Physical Play and Mental Development
Physical play is crucial to a child's early mental development. This article cites examples of simple physical activities that can benefit children, complemented by proper diet and nutrition.
Children spend more time in front of a TV or gadget than ever before.
A 2014 survey saw 2- to 11-year-old American children spending an average of 3.5 hours a day watching TV1. That amount of time does not include mobile devices. Also in 2014, British children aged 5-10 years old were glued an average of 4.5 hours daily to a TV, computer, phone, or game console—up from their 2.5 hours of daily TV watching back in 1995.2
In 2015, Filipino children in Grades 3-10 were sitting in front of the TV for 2.9 hours a day on weekdays and six hours a day on weekends. Again, this excludes the hours they were using a phone or computer.
The American Academy of Pediatrics recommends that parents limit screen time among 2- to 5-year-old children to just one hour a day of high-quality programs, and that media consumption should not take the place of physical activity3. In fact, the advice from the U.S. Centers for Disease Control and Prevention is for children to do at least one hour of physical activity every day, most of it aerobic exercise4 like brisk walking or chasing playmates.
The challenge to parents, therefore, is both to restrict their children’s use of TV and gadgets, and to motivate them to engage in physical play.
The Benefits of Physical Play
Physical play is crucial to early mental development. According to the Child Development Institute, the stimulation children get from physical play is linked to brain development5. It improves the connections between the nerve cells and the brain6. Moreover, the United Nations states that playing enhances children’s mental capacity by refining the following faculties:
- Knowledge – For example, children will want to know, “What is this color? What is this place called?”
- Creativity – Children may ask themselves, “What shapes can I form with these blocks?”
- Curiosity about the world – “What are those animals in the grass?”
- Language capability – “What does it mean when the score is tied?”
- Skills in planning, organizing, and decision-making – “What can we do so our group wins the game?”
Children also learn by trying things (ex. feeling the texture of sand), experimenting (what happens when water is mixed with sand), and comparing results (the more water is added, the heavier the sand). They then store the information they get for future use.
For ideas, below are examples of simple physical activities suggested by Australia’s Department of Health and Ageing for toddlers (1-3 years old) and preschoolers (3-5 years old).
- Play games like tag and hide-and-seek.
- Pass a ball or balloon back and forth.
- Dance to music or action songs.
- Copy the motions of animals.
- Let the child walk to a destination instead of staying in the stroller.
Although adults can supervise children’s play, they should nevertheless avoid dominating it to let the young ones experience making decisions on their own, explore what interests them, and even lead the group9. In fact, free, unstructured play periods like recess give children a break and a chance to release pent-up energy, which later increases their attention, learning, memory, and productivity, especially for academic activities10.
Studies found that when kids do role-playing, they are able to enhance their language, problem-solving, and reasoning skills11. Another research on preschoolers showed a link between how complicated their block play was and how well they did in math when they reached teenage years12.
Parents need not buy fancy toys either. Materials found in and around the house, such as water, cardboard boxes, and jar lids, will do just as well as items for play.
Overall, playing prepares children for the challenges of school: it helps them get used to the school environment, and it makes them more ready to learn, more resilient, and better at problem-solving9.
To boost children’s physical and mental development, nutritious foods like milk are important in giving them the strength and energy to play.

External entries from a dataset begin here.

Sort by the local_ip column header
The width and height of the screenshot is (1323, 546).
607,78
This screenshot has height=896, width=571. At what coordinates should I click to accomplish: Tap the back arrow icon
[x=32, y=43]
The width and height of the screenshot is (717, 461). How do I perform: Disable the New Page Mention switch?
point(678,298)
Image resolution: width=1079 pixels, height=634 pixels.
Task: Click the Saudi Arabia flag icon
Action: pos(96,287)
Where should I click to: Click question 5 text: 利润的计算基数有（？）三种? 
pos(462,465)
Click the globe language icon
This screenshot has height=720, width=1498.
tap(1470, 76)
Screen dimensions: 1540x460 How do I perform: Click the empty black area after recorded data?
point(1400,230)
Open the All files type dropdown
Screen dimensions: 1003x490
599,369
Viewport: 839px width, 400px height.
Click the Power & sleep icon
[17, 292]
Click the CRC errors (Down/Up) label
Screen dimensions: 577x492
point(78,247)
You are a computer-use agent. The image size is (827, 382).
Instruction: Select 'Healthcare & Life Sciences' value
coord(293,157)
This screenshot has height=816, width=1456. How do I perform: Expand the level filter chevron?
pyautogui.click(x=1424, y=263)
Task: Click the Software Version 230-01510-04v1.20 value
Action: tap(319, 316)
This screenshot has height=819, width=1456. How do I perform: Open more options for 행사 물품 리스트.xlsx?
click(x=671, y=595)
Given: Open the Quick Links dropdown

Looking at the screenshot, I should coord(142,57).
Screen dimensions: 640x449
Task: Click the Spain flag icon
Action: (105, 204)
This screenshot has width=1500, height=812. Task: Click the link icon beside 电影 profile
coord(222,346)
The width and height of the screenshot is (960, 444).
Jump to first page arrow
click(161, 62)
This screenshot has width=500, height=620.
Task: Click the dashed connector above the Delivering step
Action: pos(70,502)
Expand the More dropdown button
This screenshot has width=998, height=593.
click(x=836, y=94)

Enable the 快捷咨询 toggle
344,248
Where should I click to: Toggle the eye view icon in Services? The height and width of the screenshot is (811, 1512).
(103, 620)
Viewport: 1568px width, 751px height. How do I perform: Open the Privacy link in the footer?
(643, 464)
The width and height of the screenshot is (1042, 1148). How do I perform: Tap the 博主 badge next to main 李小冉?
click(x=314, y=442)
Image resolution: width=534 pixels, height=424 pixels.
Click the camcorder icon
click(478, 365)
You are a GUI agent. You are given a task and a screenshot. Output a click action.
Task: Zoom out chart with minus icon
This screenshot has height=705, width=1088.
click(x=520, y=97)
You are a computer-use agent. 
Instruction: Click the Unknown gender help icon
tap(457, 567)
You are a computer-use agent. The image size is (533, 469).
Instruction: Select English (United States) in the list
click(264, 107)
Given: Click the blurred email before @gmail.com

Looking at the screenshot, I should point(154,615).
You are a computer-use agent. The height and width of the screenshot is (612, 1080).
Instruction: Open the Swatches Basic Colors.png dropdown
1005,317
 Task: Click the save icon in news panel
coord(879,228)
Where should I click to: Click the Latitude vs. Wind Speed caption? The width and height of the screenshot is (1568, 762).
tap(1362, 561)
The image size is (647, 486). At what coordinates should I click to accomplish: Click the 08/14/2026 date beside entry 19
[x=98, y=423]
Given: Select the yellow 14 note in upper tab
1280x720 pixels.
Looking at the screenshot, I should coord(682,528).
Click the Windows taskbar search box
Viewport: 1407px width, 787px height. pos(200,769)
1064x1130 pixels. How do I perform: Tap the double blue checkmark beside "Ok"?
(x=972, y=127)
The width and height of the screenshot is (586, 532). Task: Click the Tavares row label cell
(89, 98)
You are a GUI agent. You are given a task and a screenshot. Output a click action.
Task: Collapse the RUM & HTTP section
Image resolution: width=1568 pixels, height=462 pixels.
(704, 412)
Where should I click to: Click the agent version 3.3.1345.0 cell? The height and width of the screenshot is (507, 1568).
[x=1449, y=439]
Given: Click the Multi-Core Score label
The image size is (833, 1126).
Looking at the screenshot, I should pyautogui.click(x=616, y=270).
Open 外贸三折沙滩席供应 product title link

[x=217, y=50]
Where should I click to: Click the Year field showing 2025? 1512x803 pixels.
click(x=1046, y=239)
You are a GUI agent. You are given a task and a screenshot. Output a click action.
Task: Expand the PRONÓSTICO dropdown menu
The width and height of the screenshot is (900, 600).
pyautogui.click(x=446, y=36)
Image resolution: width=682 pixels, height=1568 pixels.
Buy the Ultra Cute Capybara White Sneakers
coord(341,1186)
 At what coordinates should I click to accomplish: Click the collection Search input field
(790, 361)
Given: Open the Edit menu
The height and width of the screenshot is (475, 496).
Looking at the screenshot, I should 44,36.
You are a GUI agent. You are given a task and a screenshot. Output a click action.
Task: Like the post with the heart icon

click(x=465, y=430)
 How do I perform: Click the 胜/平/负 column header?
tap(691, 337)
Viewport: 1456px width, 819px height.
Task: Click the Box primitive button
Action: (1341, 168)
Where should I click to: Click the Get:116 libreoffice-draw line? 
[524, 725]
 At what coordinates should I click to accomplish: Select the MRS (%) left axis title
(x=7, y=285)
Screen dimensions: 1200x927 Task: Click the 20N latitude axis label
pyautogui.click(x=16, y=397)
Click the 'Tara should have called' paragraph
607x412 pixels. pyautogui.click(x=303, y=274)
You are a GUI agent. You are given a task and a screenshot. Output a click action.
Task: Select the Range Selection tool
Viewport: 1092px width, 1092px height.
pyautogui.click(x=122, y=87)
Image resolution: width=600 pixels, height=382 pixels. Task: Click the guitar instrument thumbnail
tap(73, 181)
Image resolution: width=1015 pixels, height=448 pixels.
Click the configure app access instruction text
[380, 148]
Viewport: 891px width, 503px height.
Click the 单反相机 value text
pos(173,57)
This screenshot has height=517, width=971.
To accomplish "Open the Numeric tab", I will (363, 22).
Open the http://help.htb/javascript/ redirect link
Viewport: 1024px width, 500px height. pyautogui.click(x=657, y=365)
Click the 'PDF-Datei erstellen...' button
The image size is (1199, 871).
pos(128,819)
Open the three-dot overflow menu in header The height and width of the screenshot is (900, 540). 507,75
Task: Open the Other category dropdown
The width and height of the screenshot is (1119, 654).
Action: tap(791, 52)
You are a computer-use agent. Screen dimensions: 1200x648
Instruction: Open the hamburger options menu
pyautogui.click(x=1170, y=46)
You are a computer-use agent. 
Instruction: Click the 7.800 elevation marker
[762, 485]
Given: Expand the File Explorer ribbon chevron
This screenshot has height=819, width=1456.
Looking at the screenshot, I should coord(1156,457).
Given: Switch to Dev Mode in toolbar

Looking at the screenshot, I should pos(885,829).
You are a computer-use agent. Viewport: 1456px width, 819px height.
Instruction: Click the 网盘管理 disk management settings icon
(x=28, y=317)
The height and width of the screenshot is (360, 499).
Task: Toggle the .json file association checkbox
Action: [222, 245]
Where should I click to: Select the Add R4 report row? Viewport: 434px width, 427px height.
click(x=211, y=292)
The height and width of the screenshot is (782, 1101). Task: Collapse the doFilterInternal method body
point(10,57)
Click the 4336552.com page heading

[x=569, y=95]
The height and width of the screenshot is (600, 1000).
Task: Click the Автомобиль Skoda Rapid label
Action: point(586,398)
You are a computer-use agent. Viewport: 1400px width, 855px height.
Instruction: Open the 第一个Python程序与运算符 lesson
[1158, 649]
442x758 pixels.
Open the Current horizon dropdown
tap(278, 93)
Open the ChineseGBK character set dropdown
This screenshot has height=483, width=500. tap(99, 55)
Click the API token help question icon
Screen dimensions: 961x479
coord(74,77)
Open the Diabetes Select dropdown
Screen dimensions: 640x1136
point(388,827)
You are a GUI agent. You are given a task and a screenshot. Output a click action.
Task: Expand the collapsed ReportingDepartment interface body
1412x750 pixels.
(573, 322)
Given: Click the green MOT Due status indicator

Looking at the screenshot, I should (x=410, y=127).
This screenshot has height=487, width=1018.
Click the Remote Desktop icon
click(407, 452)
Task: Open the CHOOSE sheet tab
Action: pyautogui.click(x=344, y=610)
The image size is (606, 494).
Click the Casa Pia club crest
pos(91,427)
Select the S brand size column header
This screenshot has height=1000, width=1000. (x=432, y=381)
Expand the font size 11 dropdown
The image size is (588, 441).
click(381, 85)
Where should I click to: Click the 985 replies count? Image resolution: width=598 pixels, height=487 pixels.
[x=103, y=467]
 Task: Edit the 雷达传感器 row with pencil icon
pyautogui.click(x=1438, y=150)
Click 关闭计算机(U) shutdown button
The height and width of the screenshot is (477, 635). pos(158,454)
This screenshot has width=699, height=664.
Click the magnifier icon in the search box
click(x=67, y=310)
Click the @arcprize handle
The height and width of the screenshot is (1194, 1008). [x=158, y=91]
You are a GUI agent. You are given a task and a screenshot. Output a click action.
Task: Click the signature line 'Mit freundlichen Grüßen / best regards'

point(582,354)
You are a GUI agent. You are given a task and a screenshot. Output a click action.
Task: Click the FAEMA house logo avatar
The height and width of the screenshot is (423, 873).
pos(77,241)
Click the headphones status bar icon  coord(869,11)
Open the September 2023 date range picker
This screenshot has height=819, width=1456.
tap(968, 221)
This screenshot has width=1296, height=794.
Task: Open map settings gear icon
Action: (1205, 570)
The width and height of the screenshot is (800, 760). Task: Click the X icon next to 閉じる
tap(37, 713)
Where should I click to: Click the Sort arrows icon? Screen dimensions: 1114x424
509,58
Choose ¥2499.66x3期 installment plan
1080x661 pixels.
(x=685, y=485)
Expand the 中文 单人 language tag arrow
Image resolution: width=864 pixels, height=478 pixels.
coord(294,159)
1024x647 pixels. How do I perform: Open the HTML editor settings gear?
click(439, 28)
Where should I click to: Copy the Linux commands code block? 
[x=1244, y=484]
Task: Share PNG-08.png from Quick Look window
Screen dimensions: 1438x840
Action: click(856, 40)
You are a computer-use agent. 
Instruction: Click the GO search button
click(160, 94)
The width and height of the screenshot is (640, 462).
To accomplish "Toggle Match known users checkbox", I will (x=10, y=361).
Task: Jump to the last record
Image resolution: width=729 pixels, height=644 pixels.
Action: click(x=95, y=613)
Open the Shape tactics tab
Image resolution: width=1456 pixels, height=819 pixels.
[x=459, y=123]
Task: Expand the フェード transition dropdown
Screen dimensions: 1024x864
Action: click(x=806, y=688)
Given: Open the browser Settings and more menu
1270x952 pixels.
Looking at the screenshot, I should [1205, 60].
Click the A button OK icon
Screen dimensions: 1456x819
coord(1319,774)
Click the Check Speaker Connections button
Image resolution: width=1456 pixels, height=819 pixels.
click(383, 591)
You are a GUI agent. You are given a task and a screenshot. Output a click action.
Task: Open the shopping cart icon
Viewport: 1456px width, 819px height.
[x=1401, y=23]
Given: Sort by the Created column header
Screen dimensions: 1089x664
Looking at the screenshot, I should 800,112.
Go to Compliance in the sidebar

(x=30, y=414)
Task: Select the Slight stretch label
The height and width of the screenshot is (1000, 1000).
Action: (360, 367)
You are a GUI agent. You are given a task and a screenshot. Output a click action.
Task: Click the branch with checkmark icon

Super foods like milk are necessary for complete child health. The World Health Organization states that breast milk gives one-third of the energy needs of babies 12-24 months old15. For toddlers, the healthy fats in whole milk are crucial to the formation of neurons and brain health in general16. This is why the American Academy of Pediatrics recommends that children drink whole milk until the age of 2, after which parents can replace it little by little with low-fat or non-fat milk17.
Physical play, combined with a proper diet that includes milk, can truly increase children’s mental development, their chances of succeeding in school, and their opportunities for early bonding with family and friends.